WHAT IS EXPECTED: Rewrite the items from the line containing "Where should I click to: Switch" through the end of the items, inclusive, substituting "port indicator" for "port icon" and leaving every other character unchanged.

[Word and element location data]
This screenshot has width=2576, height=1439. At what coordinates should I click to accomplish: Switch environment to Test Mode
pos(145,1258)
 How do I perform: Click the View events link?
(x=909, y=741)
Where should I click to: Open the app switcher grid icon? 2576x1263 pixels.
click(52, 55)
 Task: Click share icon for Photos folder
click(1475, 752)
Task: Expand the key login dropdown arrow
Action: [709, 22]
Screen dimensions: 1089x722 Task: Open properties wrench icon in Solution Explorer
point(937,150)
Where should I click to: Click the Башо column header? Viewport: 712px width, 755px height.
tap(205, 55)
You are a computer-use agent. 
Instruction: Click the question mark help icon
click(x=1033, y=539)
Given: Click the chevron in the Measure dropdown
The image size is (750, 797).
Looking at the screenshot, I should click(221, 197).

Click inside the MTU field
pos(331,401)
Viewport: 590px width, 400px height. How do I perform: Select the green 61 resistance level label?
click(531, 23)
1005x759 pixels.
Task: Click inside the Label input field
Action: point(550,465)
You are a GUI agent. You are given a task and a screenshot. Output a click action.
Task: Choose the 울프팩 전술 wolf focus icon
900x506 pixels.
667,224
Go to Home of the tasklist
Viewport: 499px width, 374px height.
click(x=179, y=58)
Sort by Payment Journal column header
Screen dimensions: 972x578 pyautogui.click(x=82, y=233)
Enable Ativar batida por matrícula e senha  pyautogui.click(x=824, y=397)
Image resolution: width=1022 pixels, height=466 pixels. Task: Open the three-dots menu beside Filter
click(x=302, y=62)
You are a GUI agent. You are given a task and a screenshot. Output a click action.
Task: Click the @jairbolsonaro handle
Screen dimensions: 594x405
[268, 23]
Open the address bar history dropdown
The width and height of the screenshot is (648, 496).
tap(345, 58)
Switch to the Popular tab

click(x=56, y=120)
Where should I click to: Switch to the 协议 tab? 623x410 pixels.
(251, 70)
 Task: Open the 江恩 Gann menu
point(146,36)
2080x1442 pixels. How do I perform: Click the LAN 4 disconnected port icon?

EXERCISE SOLUTION:
Where should I click to: Switch to the 协议 tab? 623x410 pixels.
(251, 70)
 Task: Open the 江恩 Gann menu
point(146,36)
2080x1442 pixels. How do I perform: Click the LAN 4 disconnected port indicator?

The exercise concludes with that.